(Listing of places to click for words and items on screen)
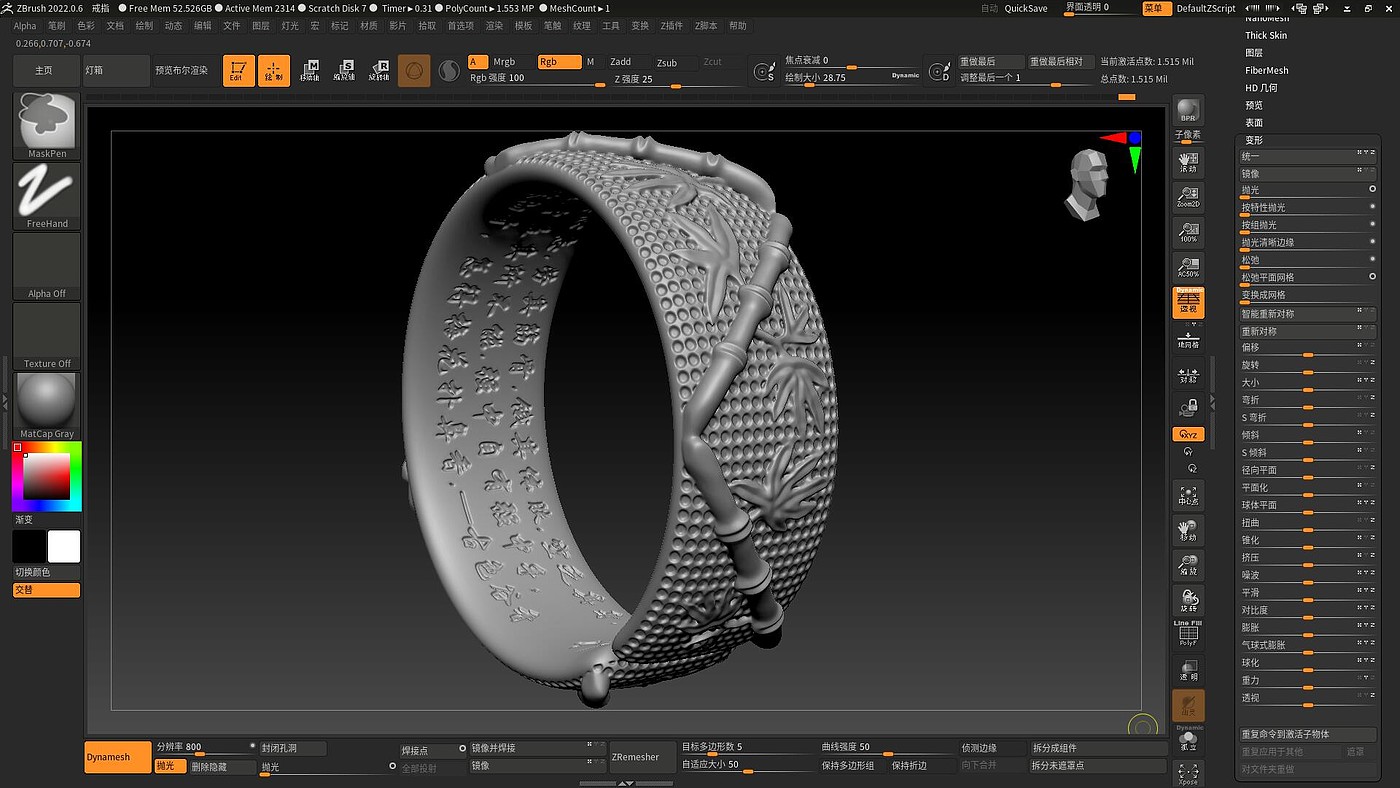Image resolution: width=1400 pixels, height=788 pixels.
Task: Click the MatCap Gray material sphere
Action: (47, 403)
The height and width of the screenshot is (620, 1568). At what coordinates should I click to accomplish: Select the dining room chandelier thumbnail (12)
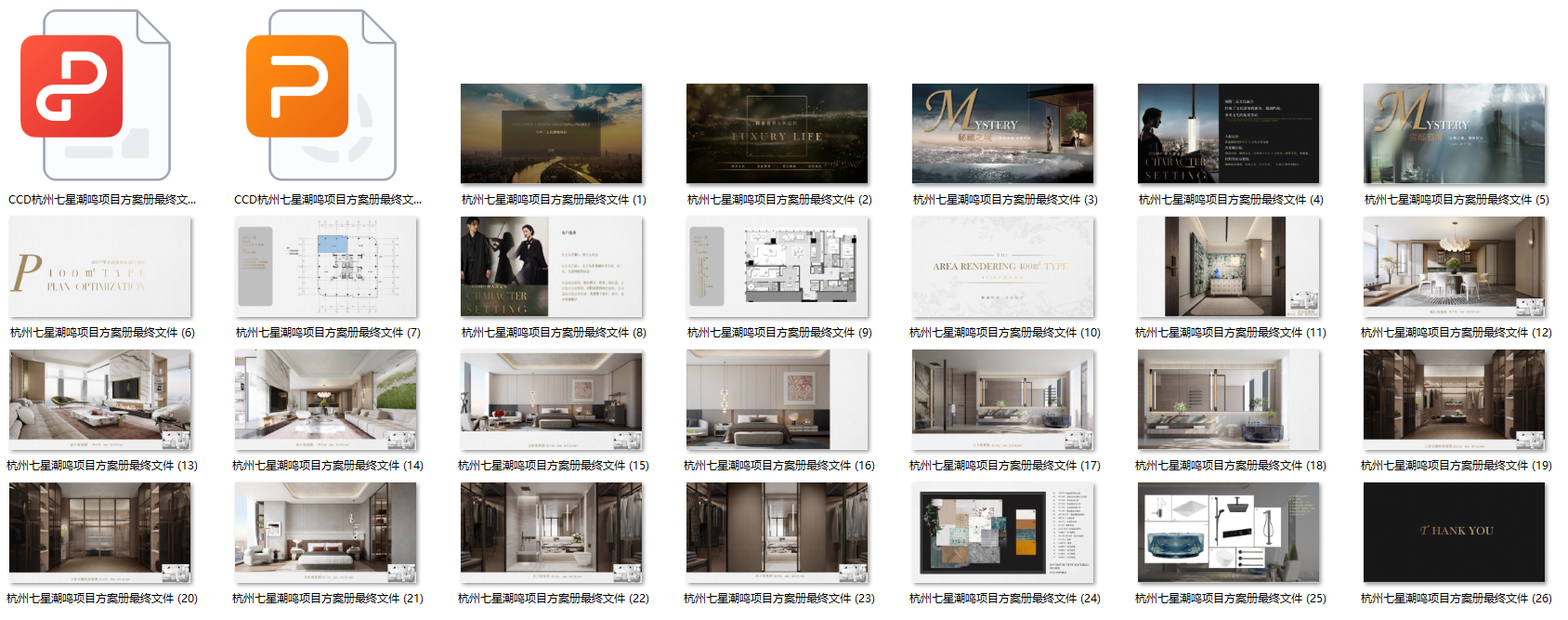click(x=1454, y=268)
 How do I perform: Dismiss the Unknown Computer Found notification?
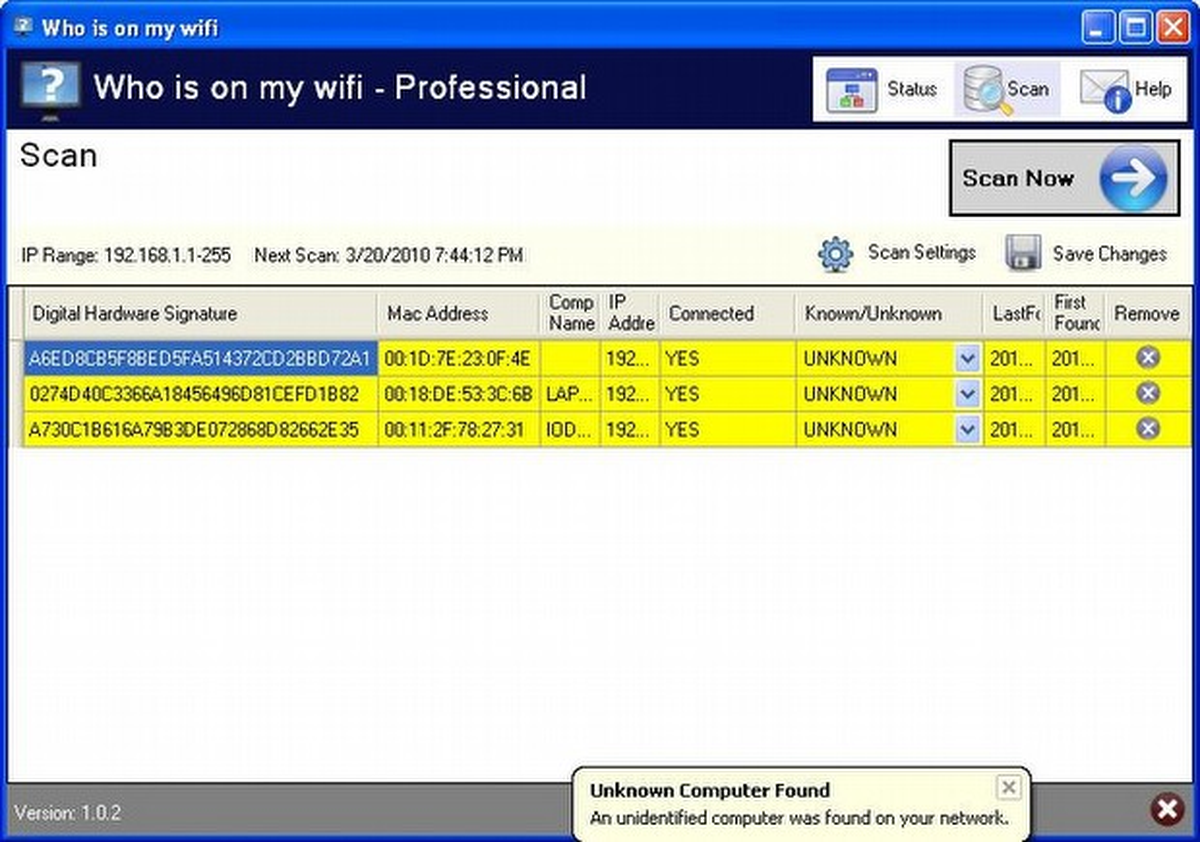coord(1009,787)
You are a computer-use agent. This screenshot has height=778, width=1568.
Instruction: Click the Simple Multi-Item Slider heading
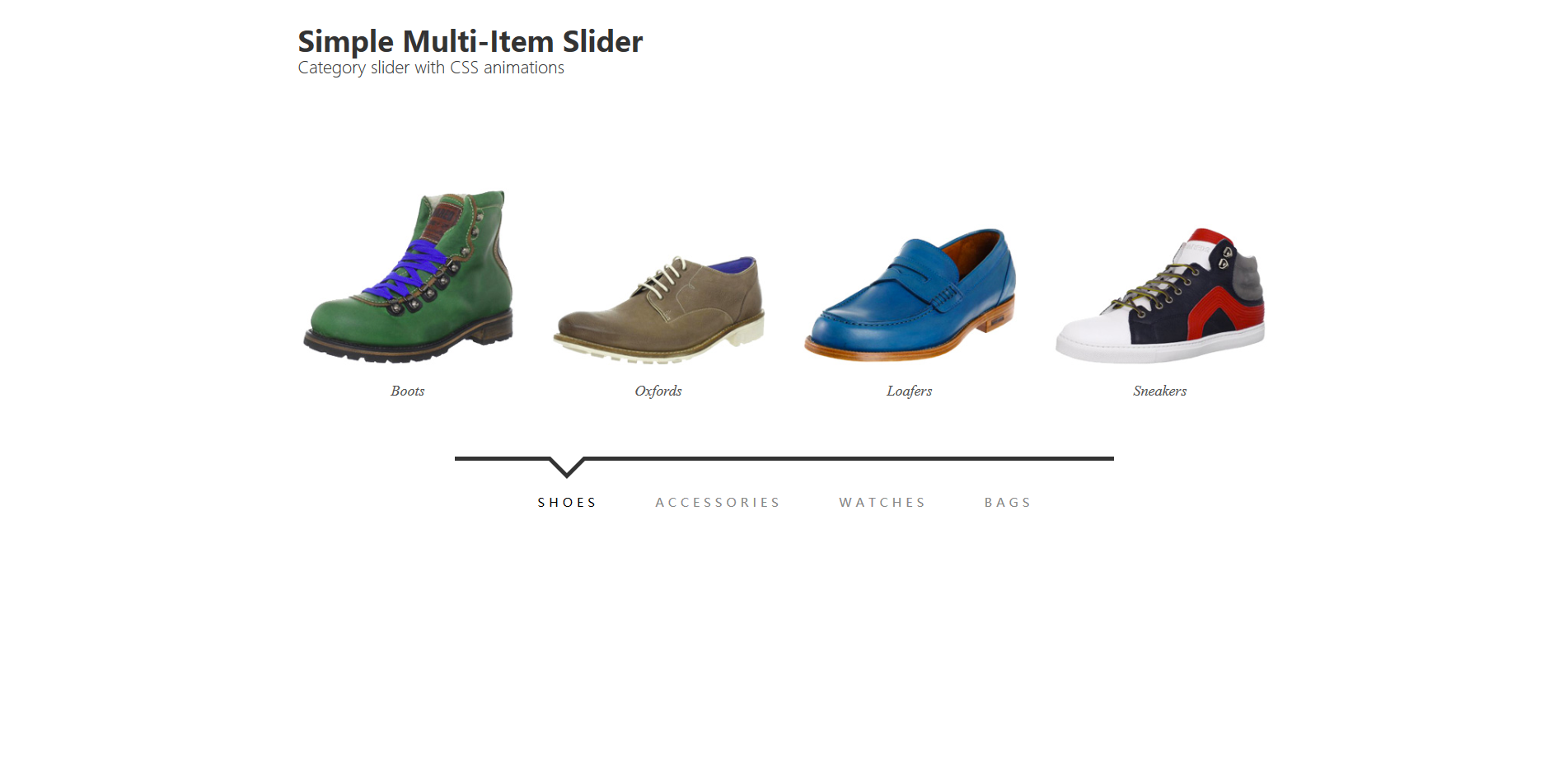[470, 41]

Set task >> Quote the whole listing above word for word, from start to finish, leaving out the pictures.

Full answer >>
Image resolution: width=1400 pixels, height=788 pixels.
Task: Click the MatCap Gray material sphere
Action: (47, 403)
The height and width of the screenshot is (620, 1568). At what coordinates should I click to accomplish: Select the dining room chandelier thumbnail (12)
click(x=1454, y=268)
 How do I perform: Dismiss the Unknown Computer Found notification?
coord(1009,787)
You are a computer-use agent. This screenshot has height=778, width=1568.
Instruction: Click the Simple Multi-Item Slider heading
[470, 41]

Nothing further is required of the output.